Swisspatat, nom que s’est courageusement donné la branche suisse de la pomme de terre, célèbre le tubercule en multimédia, witz spirituels et recettes à l’appui. Swisspatat nous révèle aussi la réalité linguistique profonde de ces appellations «Swiss made»: vous trouverez son site en tapant www.kartoffel.ch.

Mais tout ça n’est que roupie de sansonnet et pipi de chat comparé à Swissinfidelity. J’en ai appris l’existence par un placard en gare de Genève. J’ai d’abord été assez admirative: j’avais toujours vu le lâchage des clients activement invités à venir se mettre à l’abri de notre secret bancaire comme l’un de ces trucs qu’on peut être amené à faire mais dont on ne gagne pas trop à se vanter. Et voici que quelqu’un avait choisi d’en faire un argument de vente, mieux, un label national: la «Swiss», le pays où chaque dépôt bancaire vous donne droit à une paire de cornes. On pouvait dire que c’était audacieux.

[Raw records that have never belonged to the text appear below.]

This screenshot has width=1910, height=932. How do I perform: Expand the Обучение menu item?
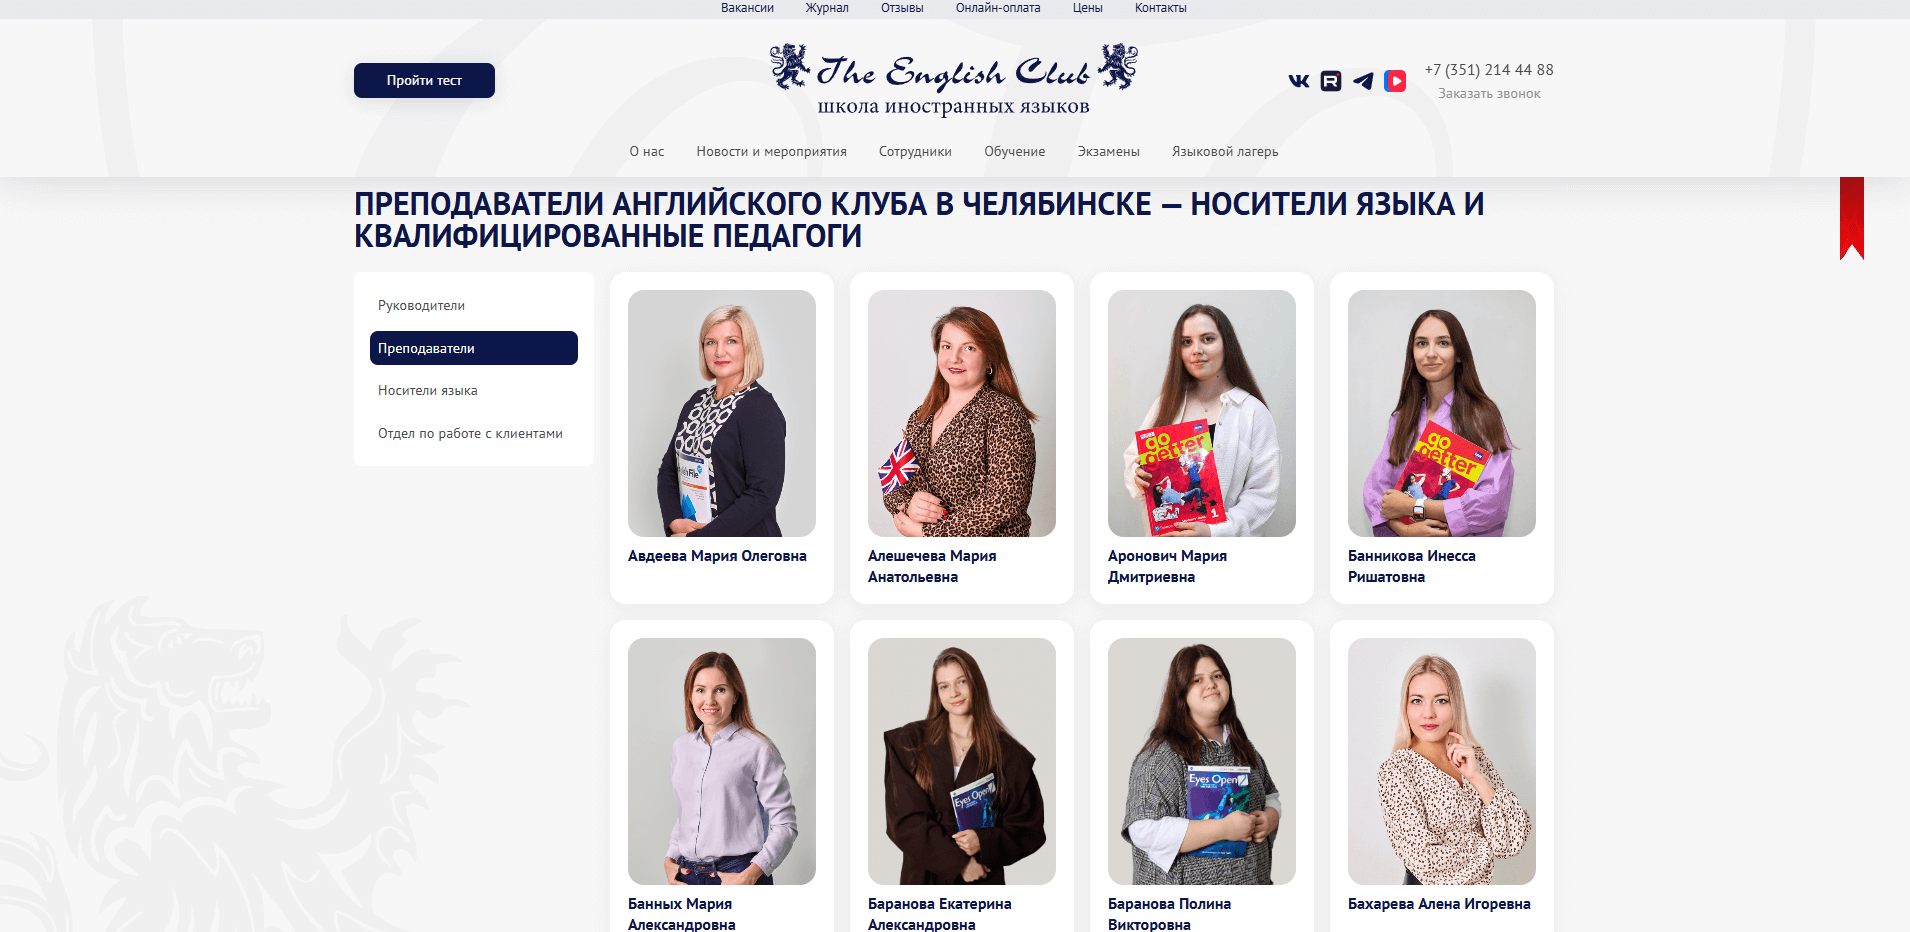click(x=1015, y=152)
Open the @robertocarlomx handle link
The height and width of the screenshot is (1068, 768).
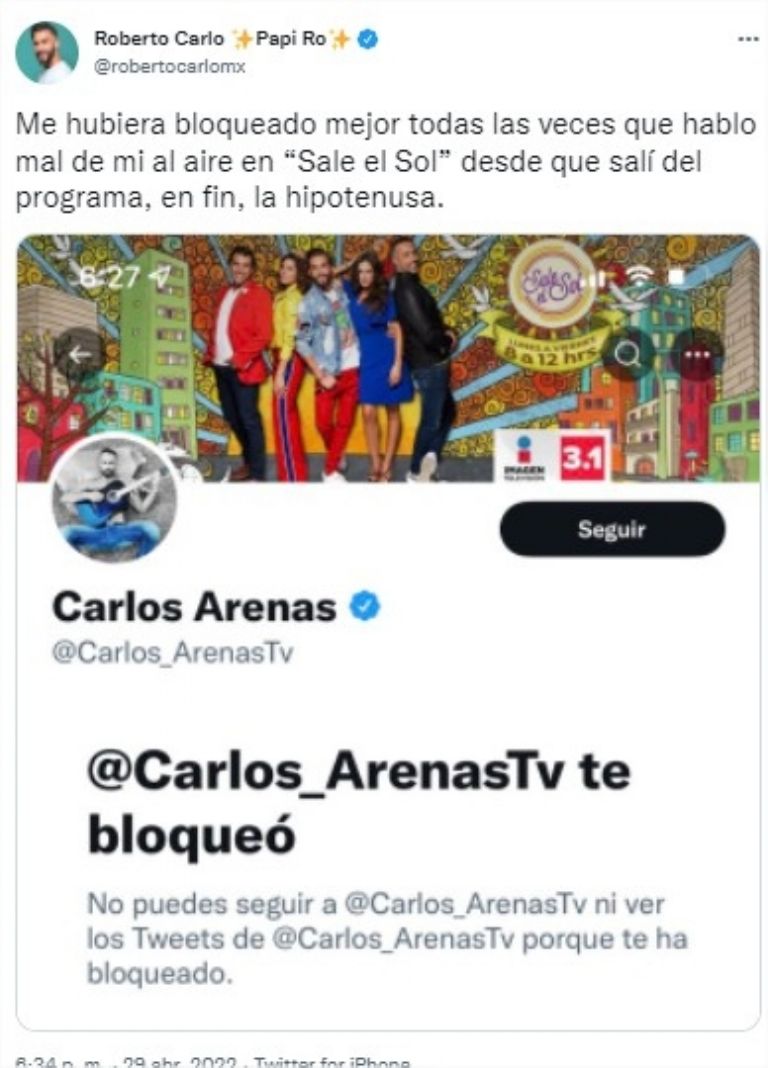(170, 67)
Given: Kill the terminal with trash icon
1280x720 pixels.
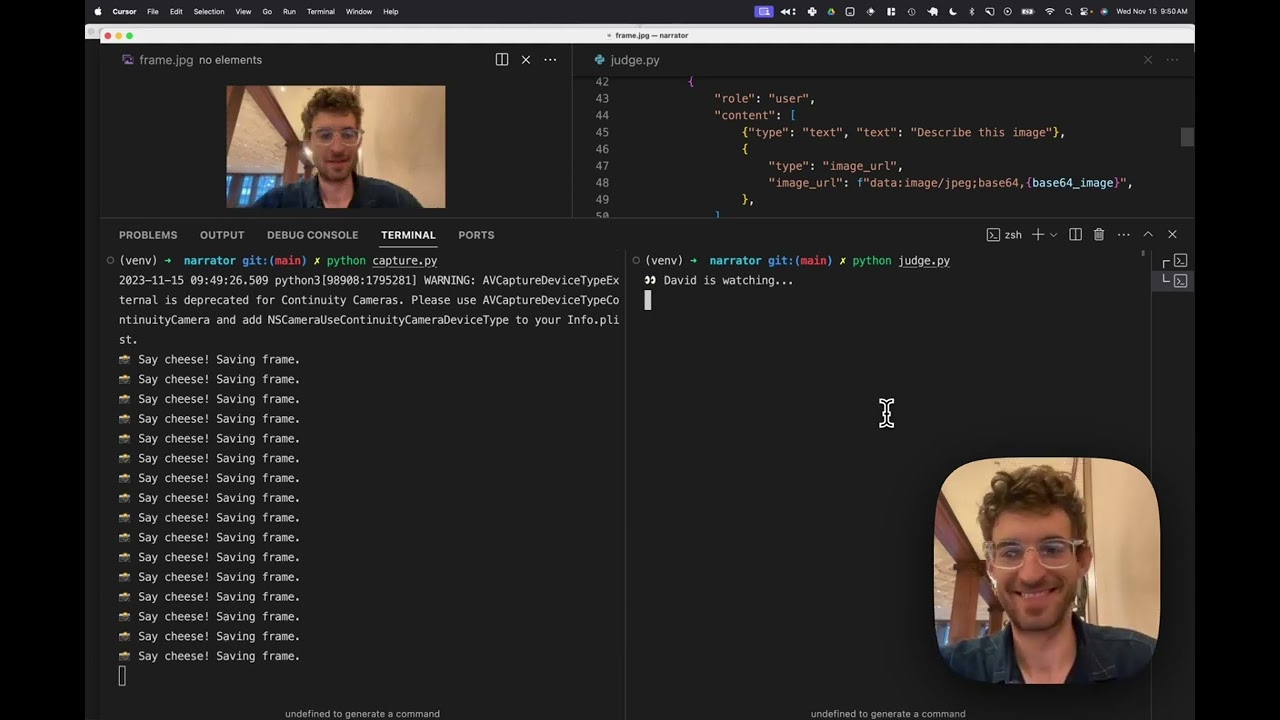Looking at the screenshot, I should [x=1099, y=235].
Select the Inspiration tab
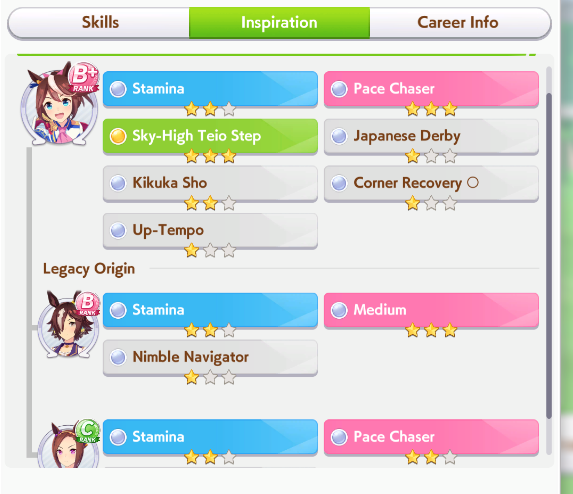573x494 pixels. coord(279,22)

C’était aussi faux. J’aurais dû m’en douter à voir la guêpière de la dame qui se tortillait sur l’affiche: l’infidélité qu’elle vendait était exclusivement conjugale. Un site de rencontres spécialisé, en somme, on se demande où nous pêchions nos amants du temps de Labiche et de Feydeau.

Mais pourquoi «swiss»? Pour des raisons que je peine à préciser, la question se pose avec plus d’acuité pour l’«infidelity» que pour la «patat». Quoi qu’il en soit, je suis allée voir sur place. J’entends sur le site www.swissinfidelity.ch, pas plus loin, ne vous emballez pas.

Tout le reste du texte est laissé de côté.